◆ **Written request**: Rewrite the listing below, changing every "GUI agent" to "interface agent" and keeping everything else the same.

(Stored entries)
•••••
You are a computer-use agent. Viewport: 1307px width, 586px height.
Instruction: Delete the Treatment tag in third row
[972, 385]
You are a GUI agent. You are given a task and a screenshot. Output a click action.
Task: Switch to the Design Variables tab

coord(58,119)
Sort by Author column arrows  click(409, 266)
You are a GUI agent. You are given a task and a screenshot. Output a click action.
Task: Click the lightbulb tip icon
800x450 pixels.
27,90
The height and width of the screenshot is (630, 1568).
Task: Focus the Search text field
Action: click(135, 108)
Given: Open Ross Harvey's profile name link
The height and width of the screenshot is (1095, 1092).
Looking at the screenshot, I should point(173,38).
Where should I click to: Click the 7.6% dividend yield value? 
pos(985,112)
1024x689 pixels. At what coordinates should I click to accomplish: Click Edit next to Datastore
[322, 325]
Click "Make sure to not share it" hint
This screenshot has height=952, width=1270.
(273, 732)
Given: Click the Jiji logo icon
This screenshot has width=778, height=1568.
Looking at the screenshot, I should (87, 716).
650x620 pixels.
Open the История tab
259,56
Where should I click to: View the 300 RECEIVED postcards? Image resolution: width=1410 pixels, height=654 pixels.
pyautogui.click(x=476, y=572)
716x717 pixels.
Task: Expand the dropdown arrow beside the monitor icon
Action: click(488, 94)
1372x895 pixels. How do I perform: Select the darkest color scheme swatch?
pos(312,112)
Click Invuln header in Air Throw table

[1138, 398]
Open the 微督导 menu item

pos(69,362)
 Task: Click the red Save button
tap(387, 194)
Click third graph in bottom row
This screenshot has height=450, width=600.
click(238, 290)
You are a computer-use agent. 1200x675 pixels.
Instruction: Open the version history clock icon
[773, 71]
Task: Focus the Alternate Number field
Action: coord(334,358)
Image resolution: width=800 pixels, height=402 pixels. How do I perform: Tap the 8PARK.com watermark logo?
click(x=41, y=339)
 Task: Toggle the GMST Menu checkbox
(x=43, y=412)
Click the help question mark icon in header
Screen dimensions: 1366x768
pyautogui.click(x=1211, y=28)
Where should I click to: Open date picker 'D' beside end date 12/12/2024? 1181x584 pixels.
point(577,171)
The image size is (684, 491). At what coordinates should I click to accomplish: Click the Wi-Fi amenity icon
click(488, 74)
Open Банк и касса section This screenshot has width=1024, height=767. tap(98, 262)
•••••
◆ **Written answer**:
You are a computer-use agent. Viewport: 1307px width, 586px height.
Instruction: Delete the Treatment tag in third row
[972, 385]
You are a interface agent. You are given a task and a screenshot. Output a click action.
Task: Switch to the Design Variables tab

coord(58,119)
Sort by Author column arrows  click(409, 266)
You are a interface agent. You are given a task and a screenshot. Output a click action.
Task: Click the lightbulb tip icon
800x450 pixels.
27,90
The height and width of the screenshot is (630, 1568).
Task: Focus the Search text field
Action: click(135, 108)
Given: Open Ross Harvey's profile name link
The height and width of the screenshot is (1095, 1092).
Looking at the screenshot, I should point(173,38).
Where should I click to: Click the 7.6% dividend yield value? 
pos(985,112)
1024x689 pixels. At what coordinates should I click to accomplish: Click Edit next to Datastore
[322, 325]
Click "Make sure to not share it" hint
This screenshot has height=952, width=1270.
(273, 732)
Given: Click the Jiji logo icon
This screenshot has width=778, height=1568.
Looking at the screenshot, I should (87, 716).
650x620 pixels.
Open the История tab
259,56
Where should I click to: View the 300 RECEIVED postcards? Image resolution: width=1410 pixels, height=654 pixels.
pyautogui.click(x=476, y=572)
716x717 pixels.
Task: Expand the dropdown arrow beside the monitor icon
Action: click(488, 94)
1372x895 pixels. How do I perform: Select the darkest color scheme swatch?
pos(312,112)
Click Invuln header in Air Throw table

[1138, 398]
Open the 微督导 menu item

pos(69,362)
 Task: Click the red Save button
tap(387, 194)
Click third graph in bottom row
This screenshot has height=450, width=600.
click(238, 290)
You are a computer-use agent. 1200x675 pixels.
Instruction: Open the version history clock icon
[773, 71]
Task: Focus the Alternate Number field
Action: coord(334,358)
Image resolution: width=800 pixels, height=402 pixels. How do I perform: Tap the 8PARK.com watermark logo?
click(x=41, y=339)
 Task: Toggle the GMST Menu checkbox
(x=43, y=412)
Click the help question mark icon in header
Screen dimensions: 1366x768
pyautogui.click(x=1211, y=28)
Where should I click to: Open date picker 'D' beside end date 12/12/2024? 1181x584 pixels.
point(577,171)
The image size is (684, 491). At what coordinates should I click to accomplish: Click the Wi-Fi amenity icon
click(488, 74)
Open Банк и касса section This screenshot has width=1024, height=767. tap(98, 262)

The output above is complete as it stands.